Instructions to follow: Report each line below that carries the word "width".

Dataset:
Start of Block

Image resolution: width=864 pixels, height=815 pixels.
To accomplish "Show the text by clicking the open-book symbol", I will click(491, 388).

End of Block
Start of Block

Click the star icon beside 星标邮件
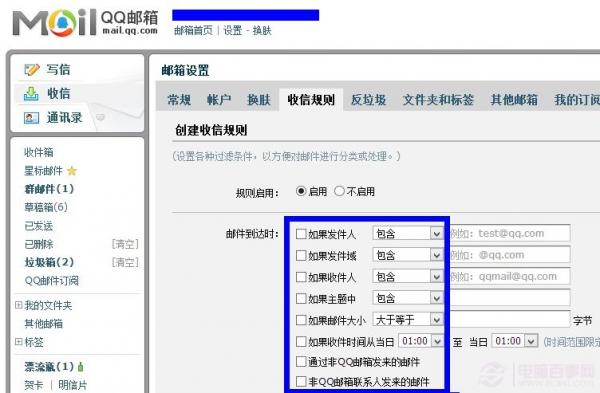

End of Block
Start of Block

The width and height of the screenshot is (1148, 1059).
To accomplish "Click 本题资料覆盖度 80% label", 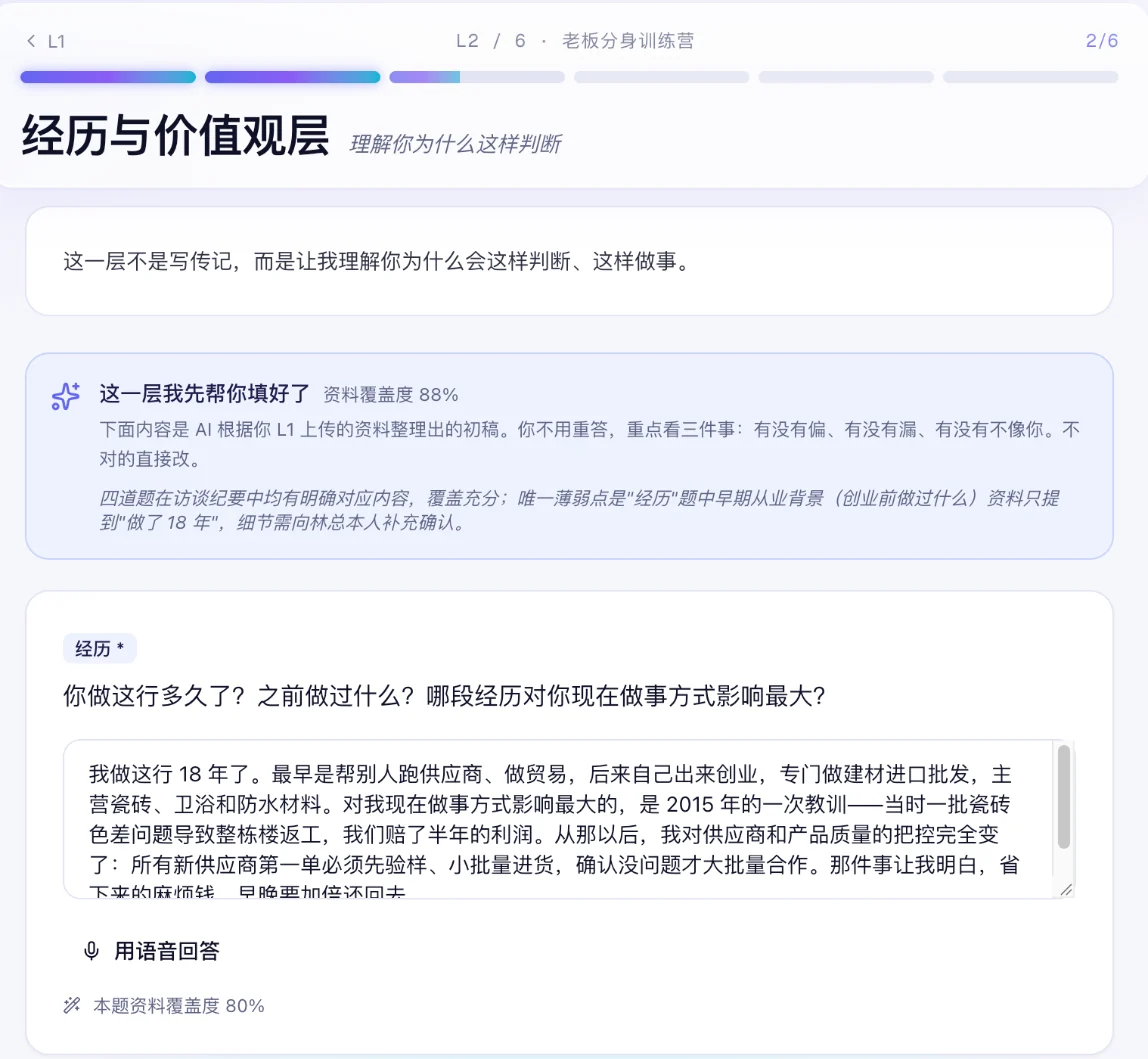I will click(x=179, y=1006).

End of Block

Solution:
Image resolution: width=864 pixels, height=815 pixels.
The width and height of the screenshot is (1148, 1059).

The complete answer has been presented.